• [STUDY MATERIAL]:
- Opening Delimiter -

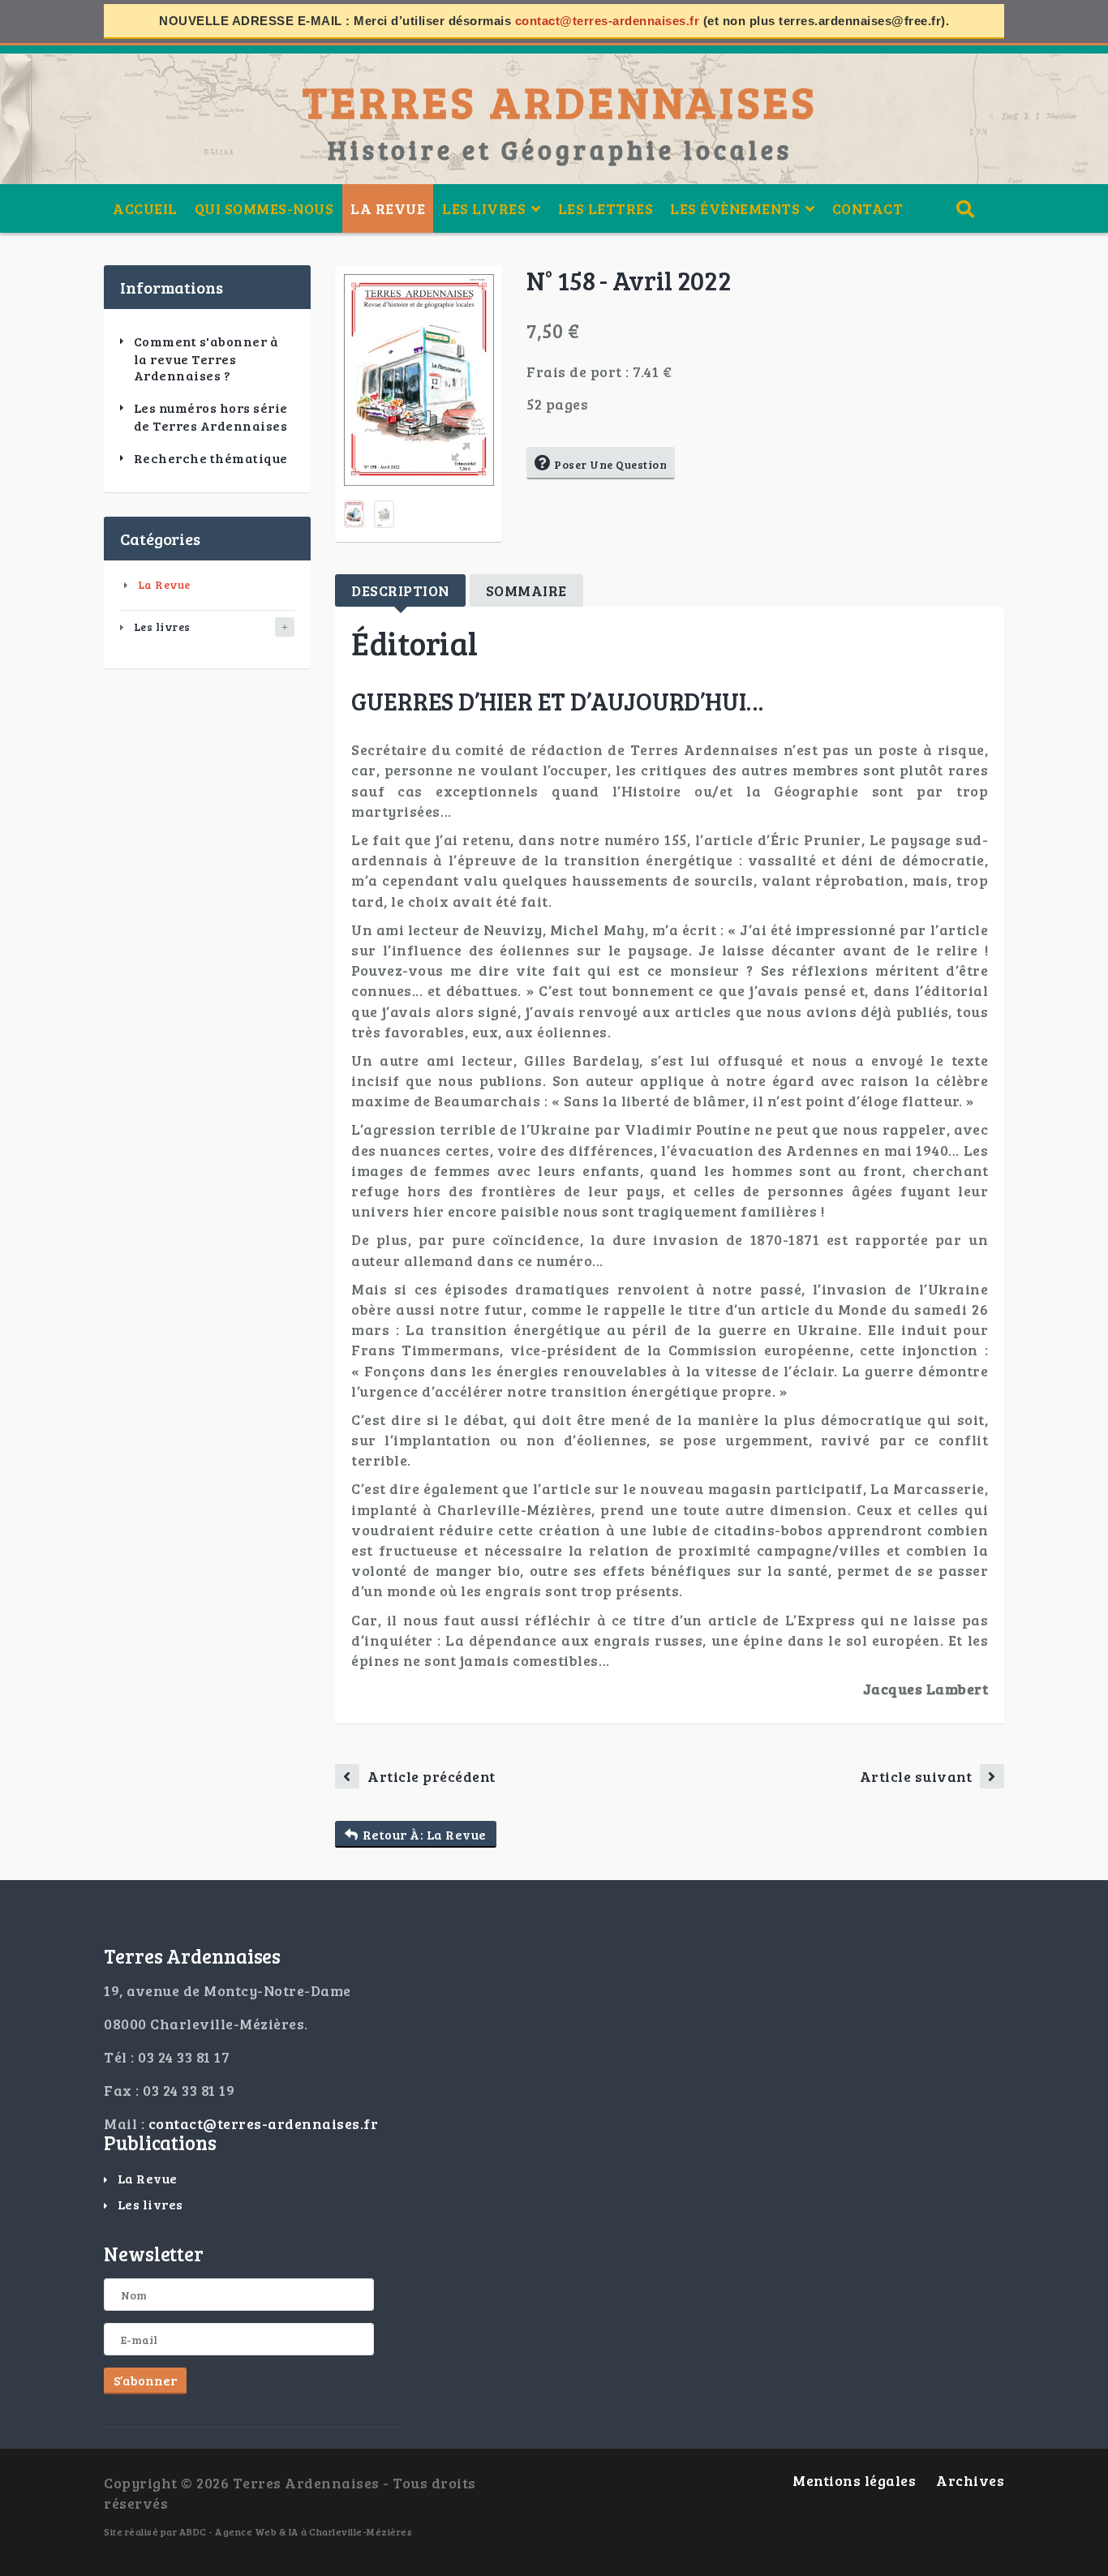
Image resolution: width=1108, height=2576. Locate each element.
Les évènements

- Closing Delimiter -
- Opening Delimiter -

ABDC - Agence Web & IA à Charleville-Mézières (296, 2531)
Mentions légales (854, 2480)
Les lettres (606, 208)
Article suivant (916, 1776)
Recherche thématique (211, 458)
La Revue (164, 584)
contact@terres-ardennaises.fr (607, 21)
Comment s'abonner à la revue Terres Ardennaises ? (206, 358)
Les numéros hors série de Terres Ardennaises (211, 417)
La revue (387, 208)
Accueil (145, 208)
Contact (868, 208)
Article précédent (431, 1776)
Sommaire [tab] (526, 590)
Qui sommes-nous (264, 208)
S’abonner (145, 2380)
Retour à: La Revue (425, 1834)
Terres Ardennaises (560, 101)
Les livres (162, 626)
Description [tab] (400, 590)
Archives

- Closing Delimiter -
- Opening Delimiter -

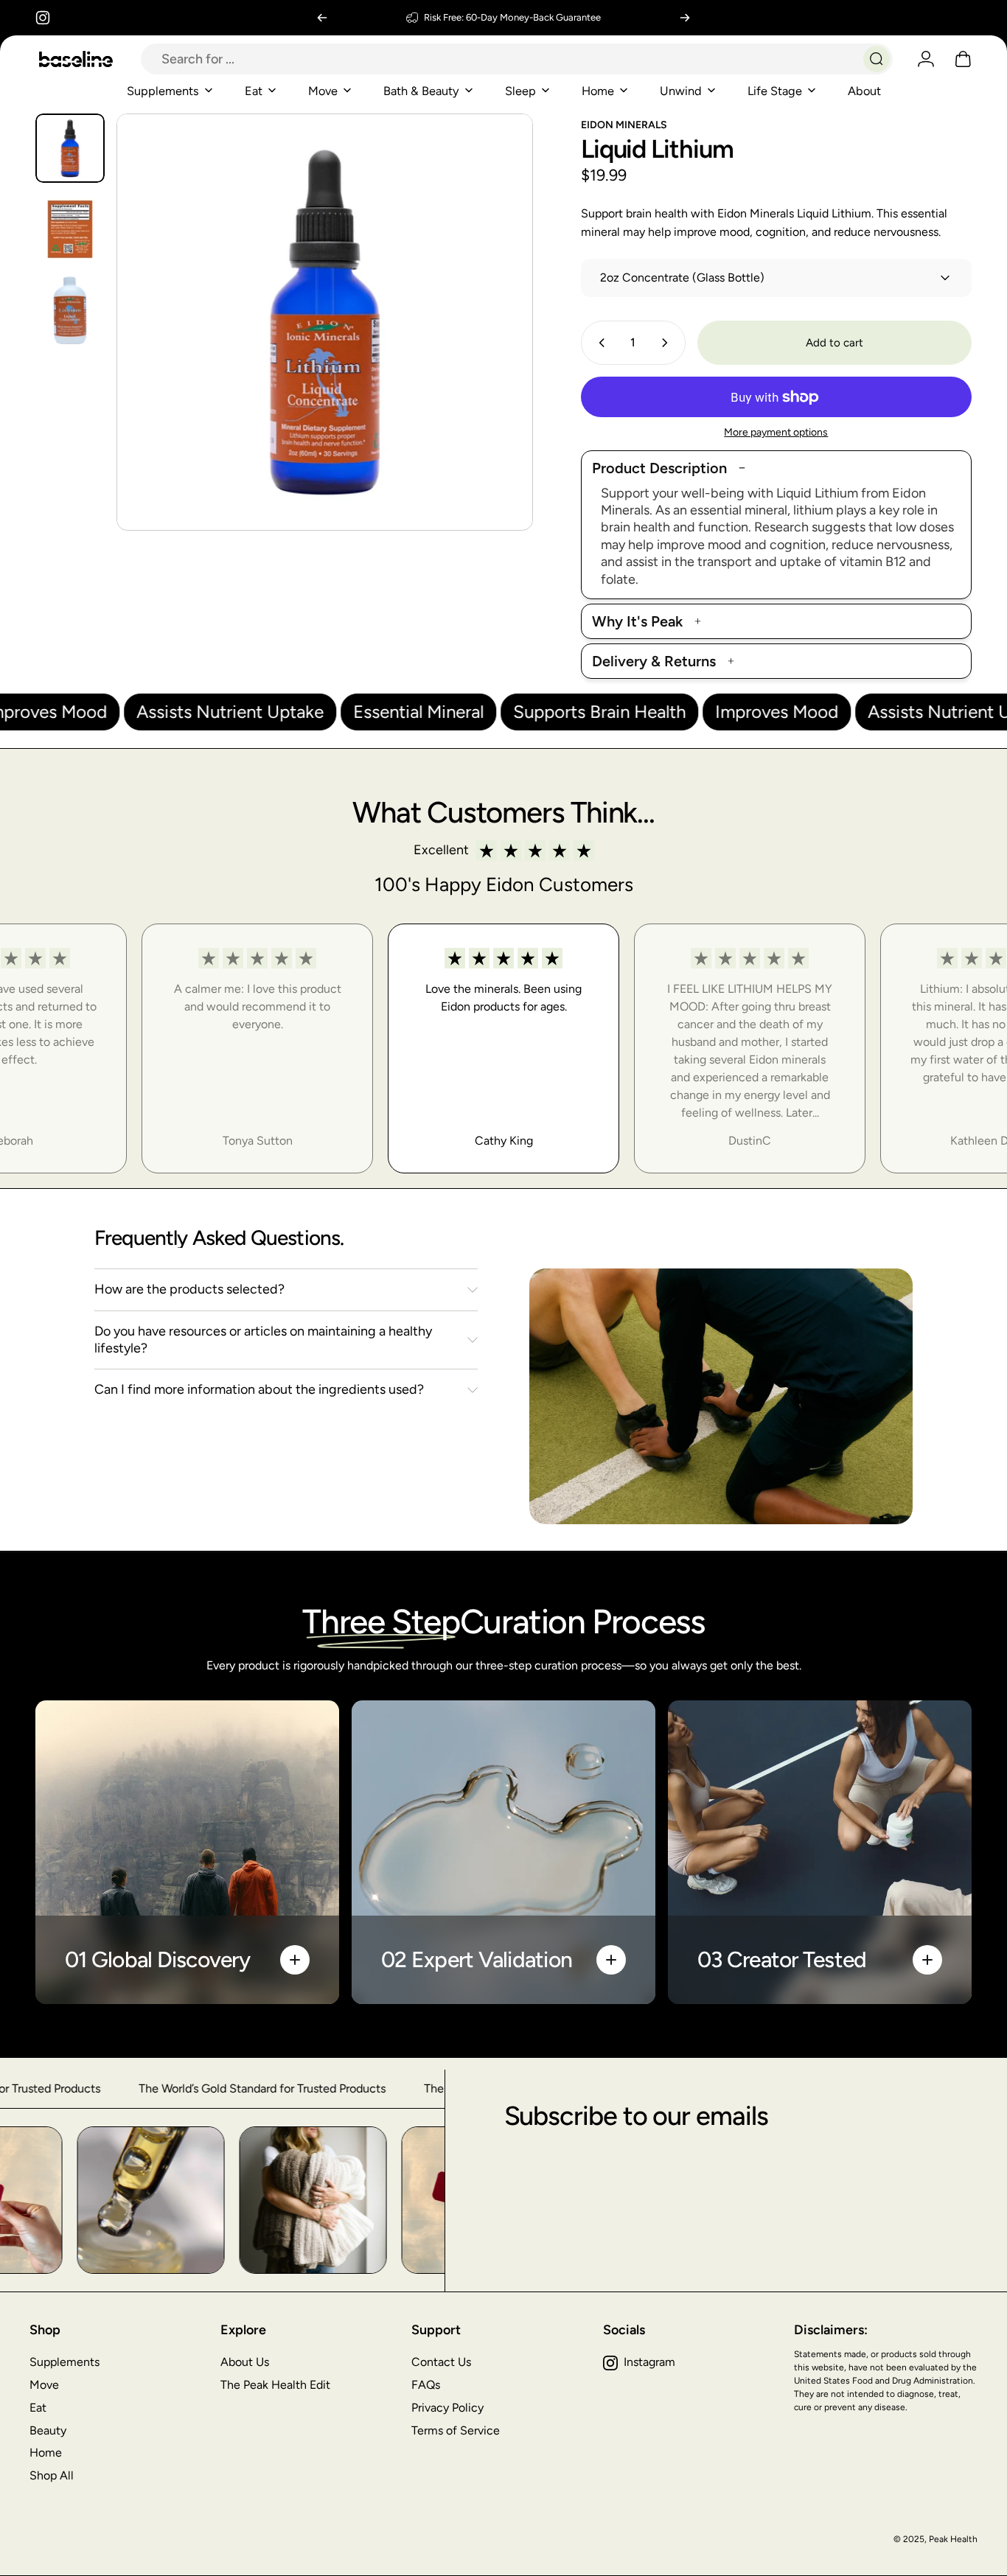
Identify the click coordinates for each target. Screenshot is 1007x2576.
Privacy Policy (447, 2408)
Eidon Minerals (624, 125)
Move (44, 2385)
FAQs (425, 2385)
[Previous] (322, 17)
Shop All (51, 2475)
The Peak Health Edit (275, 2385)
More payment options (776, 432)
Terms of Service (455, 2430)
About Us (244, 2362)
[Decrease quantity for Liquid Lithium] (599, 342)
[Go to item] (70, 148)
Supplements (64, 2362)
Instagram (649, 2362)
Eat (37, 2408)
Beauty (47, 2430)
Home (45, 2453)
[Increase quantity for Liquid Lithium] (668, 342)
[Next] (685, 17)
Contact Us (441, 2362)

- Closing Delimiter -

Locate the string "quantity" in the listing above and copy every line where it occurs.

[Decrease quantity for Liquid Lithium] (599, 342)
[Increase quantity for Liquid Lithium] (668, 342)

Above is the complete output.